GIVEN EXERCISE
Rewrite the items from the first one through the line containing "Click the Course", both ends included, with every request kept. Scale only the coordinates in the answers by 0.45 and round each to a whole number, halves up, and return nothing beyond that part.

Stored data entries
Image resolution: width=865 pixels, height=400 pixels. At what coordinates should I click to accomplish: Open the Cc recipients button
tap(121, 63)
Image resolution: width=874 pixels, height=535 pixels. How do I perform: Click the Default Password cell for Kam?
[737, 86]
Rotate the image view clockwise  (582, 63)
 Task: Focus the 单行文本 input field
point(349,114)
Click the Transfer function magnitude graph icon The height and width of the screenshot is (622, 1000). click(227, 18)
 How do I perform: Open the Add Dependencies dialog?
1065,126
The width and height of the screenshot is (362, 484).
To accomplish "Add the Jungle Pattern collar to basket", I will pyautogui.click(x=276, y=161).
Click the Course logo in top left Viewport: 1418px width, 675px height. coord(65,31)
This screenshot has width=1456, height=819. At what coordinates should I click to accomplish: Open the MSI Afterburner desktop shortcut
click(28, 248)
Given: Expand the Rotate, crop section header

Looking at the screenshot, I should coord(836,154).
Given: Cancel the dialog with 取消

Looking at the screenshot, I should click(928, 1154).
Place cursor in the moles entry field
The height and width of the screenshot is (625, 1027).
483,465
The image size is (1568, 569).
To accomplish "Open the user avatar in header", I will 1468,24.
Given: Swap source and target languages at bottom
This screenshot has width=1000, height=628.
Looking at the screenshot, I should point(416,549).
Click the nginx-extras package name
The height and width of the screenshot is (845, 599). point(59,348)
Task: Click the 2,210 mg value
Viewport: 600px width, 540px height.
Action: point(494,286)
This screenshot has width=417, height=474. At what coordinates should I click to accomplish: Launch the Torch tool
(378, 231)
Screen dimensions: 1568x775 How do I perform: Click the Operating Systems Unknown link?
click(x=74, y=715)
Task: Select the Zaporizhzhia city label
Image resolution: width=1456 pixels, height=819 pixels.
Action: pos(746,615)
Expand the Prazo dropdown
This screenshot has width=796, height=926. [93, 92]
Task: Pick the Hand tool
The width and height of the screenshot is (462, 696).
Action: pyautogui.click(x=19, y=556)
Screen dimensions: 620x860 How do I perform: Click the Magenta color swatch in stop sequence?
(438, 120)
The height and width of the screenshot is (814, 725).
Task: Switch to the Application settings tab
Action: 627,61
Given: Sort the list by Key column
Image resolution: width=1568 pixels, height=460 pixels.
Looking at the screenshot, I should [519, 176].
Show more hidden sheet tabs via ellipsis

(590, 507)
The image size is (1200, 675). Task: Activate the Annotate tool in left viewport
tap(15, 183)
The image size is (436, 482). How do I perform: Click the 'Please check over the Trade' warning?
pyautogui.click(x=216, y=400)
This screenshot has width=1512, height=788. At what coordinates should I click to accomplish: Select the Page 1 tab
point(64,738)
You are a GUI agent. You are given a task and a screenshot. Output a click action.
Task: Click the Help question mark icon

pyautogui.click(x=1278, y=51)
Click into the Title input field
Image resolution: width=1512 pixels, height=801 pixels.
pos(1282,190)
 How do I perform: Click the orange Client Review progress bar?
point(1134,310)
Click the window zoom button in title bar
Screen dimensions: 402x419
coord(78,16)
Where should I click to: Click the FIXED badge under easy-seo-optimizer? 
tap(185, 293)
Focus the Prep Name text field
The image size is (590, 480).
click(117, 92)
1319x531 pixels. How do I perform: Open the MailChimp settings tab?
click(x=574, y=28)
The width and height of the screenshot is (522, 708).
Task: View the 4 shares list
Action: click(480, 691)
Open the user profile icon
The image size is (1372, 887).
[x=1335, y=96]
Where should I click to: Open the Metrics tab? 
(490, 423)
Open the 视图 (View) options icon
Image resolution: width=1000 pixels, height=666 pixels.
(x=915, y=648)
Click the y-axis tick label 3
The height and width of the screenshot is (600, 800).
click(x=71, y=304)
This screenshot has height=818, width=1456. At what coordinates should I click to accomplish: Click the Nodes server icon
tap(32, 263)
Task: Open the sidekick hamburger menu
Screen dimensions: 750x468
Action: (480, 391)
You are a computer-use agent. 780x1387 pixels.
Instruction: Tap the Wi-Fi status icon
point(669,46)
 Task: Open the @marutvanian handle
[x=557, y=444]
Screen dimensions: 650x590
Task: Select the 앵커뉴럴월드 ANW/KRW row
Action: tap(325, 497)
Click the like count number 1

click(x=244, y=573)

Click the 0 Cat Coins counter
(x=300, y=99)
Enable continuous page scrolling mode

RESULT FOR THIS EXERCISE
Image resolution: width=865 pixels, height=400 pixels. At what coordinates should I click to accomplish: Open the Cc recipients button
tap(54, 28)
Image resolution: width=874 pixels, height=535 pixels. How do I perform: Click the Default Password cell for Kam?
[332, 39]
Rotate the image view clockwise  (262, 28)
 Task: Focus the 单行文本 input field
point(157,51)
Click the Transfer function magnitude graph icon The height and width of the screenshot is (622, 1000). click(102, 8)
 How do I perform: Open the Add Dependencies dialog?
479,57
The width and height of the screenshot is (362, 484).
To accomplish "Add the Jungle Pattern collar to basket", I will pyautogui.click(x=124, y=72).
Click the Course logo in top left Viewport: 1418px width, 675px height. coord(29,14)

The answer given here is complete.